The cleric asked that his name not be used because he feared assassination. Everywhere, he saw Iran's influence. "In the beginning, it was Arab countries playing a negative role. Now after Qaeda has fallen, it is Iran. Iran wants to control Iraq, and change the hawza from Najaf to Qom."
Sadr's loyalists are also fearful. The tensions between their mass movement and Najaf's mainstream clergy are evident on the plaza of the Imam Ali tomb, where a yellow-brick building with a marble base rose two years ago. It is a museum for Sadr's father, Grand Ayatollah Mohammed Sadeq Sadr, who was killed during Hussein's rule.
A black banner flutters from the building for Riyadh Noori, a senior Sadr aide who was killed April 11 by gunmen waiting outside his house on a quiet suburban street here. Twenty to 30 young men stand outside in the evening air and study the worshipers heading to the shrine. People avert their eyes.
On a recent night, two gaunt men with scraggly beards hobbled into a Sadr office on crutches, one of them missing a leg, blown off fighting the Americans during Sadr's 2004 uprising. The pair waited to meet Haidar Fakhrildeen, a lawmaker loyal to Sadr.
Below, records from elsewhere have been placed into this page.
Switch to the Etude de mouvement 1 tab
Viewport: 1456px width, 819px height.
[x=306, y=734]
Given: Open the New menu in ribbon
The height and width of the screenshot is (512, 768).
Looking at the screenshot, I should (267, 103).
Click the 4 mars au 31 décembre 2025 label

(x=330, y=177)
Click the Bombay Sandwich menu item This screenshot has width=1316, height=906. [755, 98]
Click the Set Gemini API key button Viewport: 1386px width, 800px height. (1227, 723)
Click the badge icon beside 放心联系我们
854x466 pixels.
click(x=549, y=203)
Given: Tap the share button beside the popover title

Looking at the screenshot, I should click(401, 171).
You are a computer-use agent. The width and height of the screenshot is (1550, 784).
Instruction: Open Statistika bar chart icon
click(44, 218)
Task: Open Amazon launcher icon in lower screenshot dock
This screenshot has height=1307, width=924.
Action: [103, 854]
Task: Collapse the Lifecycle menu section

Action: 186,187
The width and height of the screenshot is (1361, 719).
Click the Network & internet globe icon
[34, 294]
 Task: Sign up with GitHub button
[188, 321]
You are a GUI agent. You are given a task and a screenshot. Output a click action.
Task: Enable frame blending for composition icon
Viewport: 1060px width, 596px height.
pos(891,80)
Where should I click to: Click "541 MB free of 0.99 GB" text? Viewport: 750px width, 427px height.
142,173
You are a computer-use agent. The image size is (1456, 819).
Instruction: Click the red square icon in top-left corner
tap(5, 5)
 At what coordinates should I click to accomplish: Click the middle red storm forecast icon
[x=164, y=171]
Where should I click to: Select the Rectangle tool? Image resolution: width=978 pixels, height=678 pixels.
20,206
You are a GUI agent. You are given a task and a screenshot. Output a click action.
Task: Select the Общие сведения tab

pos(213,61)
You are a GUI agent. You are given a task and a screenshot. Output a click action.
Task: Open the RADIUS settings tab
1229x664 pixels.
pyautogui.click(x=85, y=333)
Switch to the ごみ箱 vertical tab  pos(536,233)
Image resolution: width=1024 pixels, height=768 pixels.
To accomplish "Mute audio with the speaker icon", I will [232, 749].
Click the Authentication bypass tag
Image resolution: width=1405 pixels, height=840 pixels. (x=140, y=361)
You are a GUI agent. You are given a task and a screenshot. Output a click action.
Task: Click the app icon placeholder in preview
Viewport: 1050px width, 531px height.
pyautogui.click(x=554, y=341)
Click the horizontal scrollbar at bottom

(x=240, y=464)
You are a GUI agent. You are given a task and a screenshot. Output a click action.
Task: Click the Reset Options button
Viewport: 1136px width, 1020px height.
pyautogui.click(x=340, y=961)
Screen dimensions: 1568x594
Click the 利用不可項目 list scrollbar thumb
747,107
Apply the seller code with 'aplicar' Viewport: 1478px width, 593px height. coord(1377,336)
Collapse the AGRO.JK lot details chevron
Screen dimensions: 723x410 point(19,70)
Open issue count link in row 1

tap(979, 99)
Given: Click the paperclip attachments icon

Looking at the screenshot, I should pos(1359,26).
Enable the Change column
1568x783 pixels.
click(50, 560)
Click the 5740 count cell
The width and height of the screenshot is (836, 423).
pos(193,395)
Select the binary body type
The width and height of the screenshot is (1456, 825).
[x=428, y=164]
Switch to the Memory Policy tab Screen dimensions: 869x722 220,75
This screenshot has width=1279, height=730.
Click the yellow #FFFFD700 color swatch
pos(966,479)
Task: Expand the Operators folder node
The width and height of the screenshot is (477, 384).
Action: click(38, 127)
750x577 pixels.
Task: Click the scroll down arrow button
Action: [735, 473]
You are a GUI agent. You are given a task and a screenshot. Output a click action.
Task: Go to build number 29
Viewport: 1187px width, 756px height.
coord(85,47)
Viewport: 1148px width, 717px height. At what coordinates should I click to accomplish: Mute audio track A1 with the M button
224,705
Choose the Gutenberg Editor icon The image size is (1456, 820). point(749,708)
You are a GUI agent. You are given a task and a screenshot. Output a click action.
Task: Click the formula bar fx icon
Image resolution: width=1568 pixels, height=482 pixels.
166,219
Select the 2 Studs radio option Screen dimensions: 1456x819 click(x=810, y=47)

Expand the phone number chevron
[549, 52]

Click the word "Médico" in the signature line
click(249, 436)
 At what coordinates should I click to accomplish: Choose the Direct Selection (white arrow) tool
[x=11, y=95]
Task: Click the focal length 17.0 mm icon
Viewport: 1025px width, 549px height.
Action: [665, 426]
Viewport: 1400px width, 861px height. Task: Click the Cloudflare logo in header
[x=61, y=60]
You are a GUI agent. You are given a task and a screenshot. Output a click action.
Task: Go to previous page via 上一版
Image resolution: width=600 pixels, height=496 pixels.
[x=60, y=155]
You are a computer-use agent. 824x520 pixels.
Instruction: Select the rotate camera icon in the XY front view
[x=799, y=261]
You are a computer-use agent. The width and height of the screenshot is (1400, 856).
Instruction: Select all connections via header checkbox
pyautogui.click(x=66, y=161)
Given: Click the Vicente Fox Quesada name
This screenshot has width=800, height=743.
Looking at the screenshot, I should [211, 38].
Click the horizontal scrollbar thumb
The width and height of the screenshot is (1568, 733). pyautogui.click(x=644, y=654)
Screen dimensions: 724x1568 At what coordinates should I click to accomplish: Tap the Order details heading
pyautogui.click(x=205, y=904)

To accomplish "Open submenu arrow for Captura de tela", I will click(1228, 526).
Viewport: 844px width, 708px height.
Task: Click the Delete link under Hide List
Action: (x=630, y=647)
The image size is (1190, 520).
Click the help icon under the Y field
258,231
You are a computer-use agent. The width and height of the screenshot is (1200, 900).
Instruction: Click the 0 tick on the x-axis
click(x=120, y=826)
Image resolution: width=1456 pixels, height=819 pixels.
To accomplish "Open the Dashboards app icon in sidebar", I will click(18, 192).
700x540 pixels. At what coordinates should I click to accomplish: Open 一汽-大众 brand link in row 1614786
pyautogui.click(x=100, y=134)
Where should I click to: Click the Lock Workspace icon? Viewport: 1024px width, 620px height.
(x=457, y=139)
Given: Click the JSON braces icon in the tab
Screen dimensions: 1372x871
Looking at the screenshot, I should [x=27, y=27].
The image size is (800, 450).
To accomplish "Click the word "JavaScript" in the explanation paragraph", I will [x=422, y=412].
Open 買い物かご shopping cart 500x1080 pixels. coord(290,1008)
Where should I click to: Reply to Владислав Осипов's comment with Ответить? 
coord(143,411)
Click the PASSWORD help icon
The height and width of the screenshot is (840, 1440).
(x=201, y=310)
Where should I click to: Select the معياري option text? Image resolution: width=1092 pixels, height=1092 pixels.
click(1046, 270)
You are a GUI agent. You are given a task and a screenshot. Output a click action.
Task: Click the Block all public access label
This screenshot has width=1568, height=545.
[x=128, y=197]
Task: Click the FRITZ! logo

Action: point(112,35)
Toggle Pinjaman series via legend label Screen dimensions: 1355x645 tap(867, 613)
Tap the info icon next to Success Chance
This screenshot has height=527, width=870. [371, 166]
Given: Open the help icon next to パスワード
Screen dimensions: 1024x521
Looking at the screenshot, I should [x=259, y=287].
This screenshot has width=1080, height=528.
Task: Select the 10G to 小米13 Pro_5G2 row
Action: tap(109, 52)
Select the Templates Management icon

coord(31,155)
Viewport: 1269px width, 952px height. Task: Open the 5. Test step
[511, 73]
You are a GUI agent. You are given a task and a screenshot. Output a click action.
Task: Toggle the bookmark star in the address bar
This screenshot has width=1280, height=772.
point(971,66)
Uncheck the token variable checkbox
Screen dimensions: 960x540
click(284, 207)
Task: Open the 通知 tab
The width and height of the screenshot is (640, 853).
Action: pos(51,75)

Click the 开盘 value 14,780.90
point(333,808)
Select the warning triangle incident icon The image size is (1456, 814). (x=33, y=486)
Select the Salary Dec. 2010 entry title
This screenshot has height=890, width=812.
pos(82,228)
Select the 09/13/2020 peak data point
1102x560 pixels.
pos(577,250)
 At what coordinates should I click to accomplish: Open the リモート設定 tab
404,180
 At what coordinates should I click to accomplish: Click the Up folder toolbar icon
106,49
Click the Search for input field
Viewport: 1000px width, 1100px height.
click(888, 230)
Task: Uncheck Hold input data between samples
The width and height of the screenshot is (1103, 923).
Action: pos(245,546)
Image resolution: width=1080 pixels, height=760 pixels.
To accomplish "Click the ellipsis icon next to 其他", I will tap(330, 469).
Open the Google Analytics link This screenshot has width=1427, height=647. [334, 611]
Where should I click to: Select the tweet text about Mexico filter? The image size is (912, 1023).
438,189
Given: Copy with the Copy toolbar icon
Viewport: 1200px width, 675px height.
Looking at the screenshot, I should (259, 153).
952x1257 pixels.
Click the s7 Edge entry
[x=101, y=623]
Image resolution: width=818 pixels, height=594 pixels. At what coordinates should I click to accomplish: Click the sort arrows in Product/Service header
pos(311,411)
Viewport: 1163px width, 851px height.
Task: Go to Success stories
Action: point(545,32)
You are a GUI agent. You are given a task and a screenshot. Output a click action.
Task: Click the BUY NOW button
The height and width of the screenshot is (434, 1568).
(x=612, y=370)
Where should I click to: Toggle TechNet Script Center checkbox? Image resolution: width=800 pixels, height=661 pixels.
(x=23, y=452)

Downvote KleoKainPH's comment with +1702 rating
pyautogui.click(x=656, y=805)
Fakhrildeen's cellphone rang, playing a speech from Hezbollah leader Sheik Hassan Nasrallah about resistance and sacrifice. A black pistol sat on his desk. Like Obeidi, he said the movement expected more killings. Fakhrildeen spoke with a deep mistrust of the Americans and his Shiite political rivals: "Assassinations will happen because of the elections."
The 6-foot-tall lawmaker also has to worry about Mahdi Army fighters co-opted by Tehran. "Iran interferes in everything," he said. "It was able to control a handful of fighters to use them to serve their interests."
In the meantime, life goes on in Najaf's ancient bazaar. Merchants cut black and brown fabric for clerics' robes. Families buy deep red pomegranate juice and ice cream for daughters in party dresses. But bazaar owners believe the calm might be fleeting. A bookseller, whose merchandise includes writings by Sistani and Sadr's father, frowned.
"The quiet will not continue. There will be disorder," he said confidentially between visits from customers who flipped through his books, with their pictures of the dour-faced clerics. He was sure the turbulence would pass: "After this unrest, there will be permanent stability."